Turn the material from the line with "Task: Go to the Advanced tab" to the line with "Action: 686,327", both lines included, into a two-column CSV with columns task and answer and one row per pair. Put each field in quotes and replace line breaks with spaces.
┌──
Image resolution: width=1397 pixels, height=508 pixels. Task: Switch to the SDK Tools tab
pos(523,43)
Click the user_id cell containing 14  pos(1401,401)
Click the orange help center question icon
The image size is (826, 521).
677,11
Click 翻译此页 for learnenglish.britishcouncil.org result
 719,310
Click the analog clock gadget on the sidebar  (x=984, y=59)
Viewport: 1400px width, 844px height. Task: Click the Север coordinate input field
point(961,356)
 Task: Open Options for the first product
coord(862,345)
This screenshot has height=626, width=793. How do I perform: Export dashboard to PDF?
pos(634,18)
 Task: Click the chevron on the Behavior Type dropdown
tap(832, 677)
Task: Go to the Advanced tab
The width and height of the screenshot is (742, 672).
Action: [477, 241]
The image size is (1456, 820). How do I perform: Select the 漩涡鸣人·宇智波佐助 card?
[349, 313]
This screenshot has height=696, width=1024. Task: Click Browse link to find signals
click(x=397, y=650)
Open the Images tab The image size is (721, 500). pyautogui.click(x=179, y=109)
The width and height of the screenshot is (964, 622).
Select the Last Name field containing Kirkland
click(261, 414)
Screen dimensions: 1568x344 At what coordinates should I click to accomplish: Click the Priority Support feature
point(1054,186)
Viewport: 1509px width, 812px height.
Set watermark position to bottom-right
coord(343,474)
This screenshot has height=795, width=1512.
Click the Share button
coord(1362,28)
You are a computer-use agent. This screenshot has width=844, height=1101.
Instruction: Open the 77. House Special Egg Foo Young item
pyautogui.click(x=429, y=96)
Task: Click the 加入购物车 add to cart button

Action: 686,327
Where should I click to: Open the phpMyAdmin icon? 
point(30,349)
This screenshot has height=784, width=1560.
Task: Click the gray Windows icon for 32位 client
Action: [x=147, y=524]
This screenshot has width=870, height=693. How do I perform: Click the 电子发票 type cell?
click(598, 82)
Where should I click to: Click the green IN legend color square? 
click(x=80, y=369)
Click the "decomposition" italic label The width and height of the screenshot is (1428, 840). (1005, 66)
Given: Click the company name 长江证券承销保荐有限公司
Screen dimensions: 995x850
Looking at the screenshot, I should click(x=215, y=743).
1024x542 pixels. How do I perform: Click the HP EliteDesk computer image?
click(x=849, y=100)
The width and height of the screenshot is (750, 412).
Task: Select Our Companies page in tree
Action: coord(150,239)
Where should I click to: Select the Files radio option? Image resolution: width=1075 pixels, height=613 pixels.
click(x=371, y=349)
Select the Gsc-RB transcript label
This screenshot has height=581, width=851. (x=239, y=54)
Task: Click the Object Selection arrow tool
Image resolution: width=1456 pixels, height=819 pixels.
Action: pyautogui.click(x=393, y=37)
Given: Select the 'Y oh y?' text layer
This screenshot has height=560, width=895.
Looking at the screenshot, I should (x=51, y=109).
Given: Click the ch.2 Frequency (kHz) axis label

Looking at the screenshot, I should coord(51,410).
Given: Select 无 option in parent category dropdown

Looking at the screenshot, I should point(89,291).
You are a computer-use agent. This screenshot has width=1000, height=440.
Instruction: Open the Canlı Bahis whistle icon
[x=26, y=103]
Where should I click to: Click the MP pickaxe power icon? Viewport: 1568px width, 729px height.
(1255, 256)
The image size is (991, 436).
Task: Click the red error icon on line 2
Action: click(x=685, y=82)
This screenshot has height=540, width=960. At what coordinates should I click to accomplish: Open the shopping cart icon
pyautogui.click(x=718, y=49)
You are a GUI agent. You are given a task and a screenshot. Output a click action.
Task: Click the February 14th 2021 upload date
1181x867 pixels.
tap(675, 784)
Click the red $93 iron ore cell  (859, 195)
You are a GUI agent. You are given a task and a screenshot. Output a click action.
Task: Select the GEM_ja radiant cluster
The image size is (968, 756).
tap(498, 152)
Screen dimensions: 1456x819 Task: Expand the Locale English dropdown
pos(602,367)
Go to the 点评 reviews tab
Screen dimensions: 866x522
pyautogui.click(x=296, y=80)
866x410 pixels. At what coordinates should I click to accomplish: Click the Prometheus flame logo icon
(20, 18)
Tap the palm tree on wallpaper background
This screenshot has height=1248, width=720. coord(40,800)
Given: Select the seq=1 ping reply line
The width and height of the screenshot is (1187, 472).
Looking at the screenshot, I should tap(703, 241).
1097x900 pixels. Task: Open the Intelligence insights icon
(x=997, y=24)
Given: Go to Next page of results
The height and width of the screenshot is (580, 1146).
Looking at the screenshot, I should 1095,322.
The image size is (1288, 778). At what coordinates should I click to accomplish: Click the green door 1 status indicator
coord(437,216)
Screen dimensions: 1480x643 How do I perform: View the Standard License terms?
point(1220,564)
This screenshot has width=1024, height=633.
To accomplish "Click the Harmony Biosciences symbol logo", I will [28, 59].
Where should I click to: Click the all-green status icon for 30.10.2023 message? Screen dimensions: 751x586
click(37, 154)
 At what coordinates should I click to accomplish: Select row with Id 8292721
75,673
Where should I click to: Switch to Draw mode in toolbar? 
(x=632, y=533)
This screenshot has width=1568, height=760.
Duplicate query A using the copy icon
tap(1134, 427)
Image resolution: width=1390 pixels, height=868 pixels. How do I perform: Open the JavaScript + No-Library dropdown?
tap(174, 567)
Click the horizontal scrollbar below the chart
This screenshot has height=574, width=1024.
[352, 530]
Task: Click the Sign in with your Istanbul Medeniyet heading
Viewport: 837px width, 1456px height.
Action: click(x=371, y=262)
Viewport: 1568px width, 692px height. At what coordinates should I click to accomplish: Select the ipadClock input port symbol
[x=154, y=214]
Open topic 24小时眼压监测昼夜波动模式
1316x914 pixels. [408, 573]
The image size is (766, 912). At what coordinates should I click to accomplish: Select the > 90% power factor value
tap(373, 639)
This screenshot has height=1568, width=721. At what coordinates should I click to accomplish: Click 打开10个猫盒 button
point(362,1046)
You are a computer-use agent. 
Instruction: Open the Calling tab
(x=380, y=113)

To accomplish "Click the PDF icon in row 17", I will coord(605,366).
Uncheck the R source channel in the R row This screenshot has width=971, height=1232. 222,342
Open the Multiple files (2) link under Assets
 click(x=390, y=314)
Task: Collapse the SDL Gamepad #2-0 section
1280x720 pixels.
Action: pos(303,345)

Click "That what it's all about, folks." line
└──
-- Written reply --
task,answer
"Task: Go to the Advanced tab The width and height of the screenshot is (742, 672).","Action: [477, 241]"
"The image size is (1456, 820). How do I perform: Select the 漩涡鸣人·宇智波佐助 card?","[349, 313]"
"This screenshot has height=696, width=1024. Task: Click Browse link to find signals","click(x=397, y=650)"
"Open the Images tab The image size is (721, 500).","pyautogui.click(x=179, y=109)"
"The width and height of the screenshot is (964, 622). Select the Last Name field containing Kirkland","click(261, 414)"
"Screen dimensions: 1568x344 At what coordinates should I click to accomplish: Click the Priority Support feature","point(1054,186)"
"Viewport: 1509px width, 812px height. Set watermark position to bottom-right","coord(343,474)"
"This screenshot has height=795, width=1512. Click the Share button","coord(1362,28)"
"You are a computer-use agent. This screenshot has width=844, height=1101. Instruction: Open the 77. House Special Egg Foo Young item","pyautogui.click(x=429, y=96)"
"Task: Click the 加入购物车 add to cart button","Action: 686,327"